Я не играла в куклы, больше водилась с мальчишками. Могла постоять за себя и за других, кидалась на обидчика как кошка, не взирая на перевес сил противника. Но сама первой никогда не задиралась. Я была дворовой атаманшей, и все малявки бежали ко мне жаловаться и просить защиты. В детстве мне постоянно хотелось подпрыгнуть, куда-нибудь залезть, пробежаться. Энергия во мне бурлила и искала выхода. Казалось, руки как крылья, стоит взмахнуть, и я полечу. Однажды какая-то необъяснимая и непреодолимая сила заставила меня забраться на высоченную акацию. Залезть-то залезла, а спуститься не могу. Уже вечер, пора домой, помочь некому. Делать нечего, обняла ствол руками и ногами, да и съехала вниз. Дерево старое было, кора толстая, грубая, в общем, я неделю ходила, раскорячив ноги. Страха не было совершенно. Все мои бесчисленные cсадины и синяки ничему меня не учили, боль быстро забывалась, и я опять, как одержимая, принималась за старое. В травматологическом пункте меня уже встречали как знакомую: «Опять Кондратьева! Что на этот раз?» Во время перевязки пожилой доктор Владимир Иванович грозно поглядывал через толстые линзы очков и предупреждал: «Будешь пищать – усы зеленкой нарисую».

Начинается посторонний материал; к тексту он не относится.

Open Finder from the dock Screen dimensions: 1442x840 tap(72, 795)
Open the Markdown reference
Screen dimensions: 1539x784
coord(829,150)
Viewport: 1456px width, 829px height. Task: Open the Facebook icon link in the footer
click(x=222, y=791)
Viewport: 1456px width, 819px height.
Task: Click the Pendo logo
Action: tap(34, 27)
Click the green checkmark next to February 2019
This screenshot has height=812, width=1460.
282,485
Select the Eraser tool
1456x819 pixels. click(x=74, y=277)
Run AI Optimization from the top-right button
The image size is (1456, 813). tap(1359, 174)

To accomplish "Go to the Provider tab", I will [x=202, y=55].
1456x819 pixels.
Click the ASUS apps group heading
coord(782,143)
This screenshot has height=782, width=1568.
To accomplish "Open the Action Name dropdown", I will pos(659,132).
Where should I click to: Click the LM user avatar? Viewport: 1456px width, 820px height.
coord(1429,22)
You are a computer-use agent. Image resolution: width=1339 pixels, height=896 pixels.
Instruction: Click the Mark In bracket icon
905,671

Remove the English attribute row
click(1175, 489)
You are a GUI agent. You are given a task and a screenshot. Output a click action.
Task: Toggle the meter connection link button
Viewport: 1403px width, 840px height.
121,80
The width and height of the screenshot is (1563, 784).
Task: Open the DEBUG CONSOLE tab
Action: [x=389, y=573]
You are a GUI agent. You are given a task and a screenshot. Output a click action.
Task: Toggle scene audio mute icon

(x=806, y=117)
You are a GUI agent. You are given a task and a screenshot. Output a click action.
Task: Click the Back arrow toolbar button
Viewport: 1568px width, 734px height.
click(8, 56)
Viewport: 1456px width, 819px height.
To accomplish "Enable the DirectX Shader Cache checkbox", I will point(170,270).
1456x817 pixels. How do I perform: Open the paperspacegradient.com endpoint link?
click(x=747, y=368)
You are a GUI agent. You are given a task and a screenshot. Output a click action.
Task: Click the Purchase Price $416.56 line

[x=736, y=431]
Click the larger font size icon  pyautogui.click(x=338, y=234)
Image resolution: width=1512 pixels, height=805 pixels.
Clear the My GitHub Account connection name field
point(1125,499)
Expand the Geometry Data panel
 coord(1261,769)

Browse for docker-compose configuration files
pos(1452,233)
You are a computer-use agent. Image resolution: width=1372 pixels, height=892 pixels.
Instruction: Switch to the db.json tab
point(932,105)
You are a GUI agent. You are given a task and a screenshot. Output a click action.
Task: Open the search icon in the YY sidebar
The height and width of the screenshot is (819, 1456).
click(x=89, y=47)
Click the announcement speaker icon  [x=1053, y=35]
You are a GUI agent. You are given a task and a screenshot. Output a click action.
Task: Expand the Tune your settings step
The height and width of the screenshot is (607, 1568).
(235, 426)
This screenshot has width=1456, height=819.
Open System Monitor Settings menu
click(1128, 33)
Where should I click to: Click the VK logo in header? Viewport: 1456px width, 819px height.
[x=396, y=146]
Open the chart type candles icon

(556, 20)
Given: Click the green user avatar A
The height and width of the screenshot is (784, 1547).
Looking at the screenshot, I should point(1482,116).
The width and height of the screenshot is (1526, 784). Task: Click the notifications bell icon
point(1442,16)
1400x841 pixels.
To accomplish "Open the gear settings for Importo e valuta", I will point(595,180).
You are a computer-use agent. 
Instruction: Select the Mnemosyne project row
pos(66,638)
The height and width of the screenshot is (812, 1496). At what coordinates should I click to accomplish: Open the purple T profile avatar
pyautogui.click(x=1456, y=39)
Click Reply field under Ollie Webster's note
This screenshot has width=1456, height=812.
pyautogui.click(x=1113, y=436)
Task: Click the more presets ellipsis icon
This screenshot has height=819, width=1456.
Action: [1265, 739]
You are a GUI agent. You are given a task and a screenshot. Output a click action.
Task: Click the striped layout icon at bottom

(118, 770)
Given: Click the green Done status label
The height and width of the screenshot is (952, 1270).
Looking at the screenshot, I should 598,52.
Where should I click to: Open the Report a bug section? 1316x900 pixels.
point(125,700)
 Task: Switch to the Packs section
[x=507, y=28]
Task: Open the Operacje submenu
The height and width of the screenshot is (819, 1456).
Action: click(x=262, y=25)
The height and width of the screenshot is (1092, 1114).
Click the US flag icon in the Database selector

Единственное, чего я боялась, так это маминого наказания. Воспитывала она меня строго, даже, можно сказать, сурово. Частенько поколачивала. Не помню, чтобы она хоть раз обняла или сказала ласковое слово. Почему так сложилось? Для меня до сих пор нет ответа на этот вопрос. Может быть, одной из причин был неудачный брак с моим отцом. Волей-неволей я постоянно напоминала маме о нем. Мы никогда не выясняли отношений и не говорили на эту тему. Я уверена, что у нее и не было чувства вины передо мной. И хотя я всегда старалась для самоуспокоения найти маме какое-то оправдание, тлеющая обида где-то в глубине души так и осталась.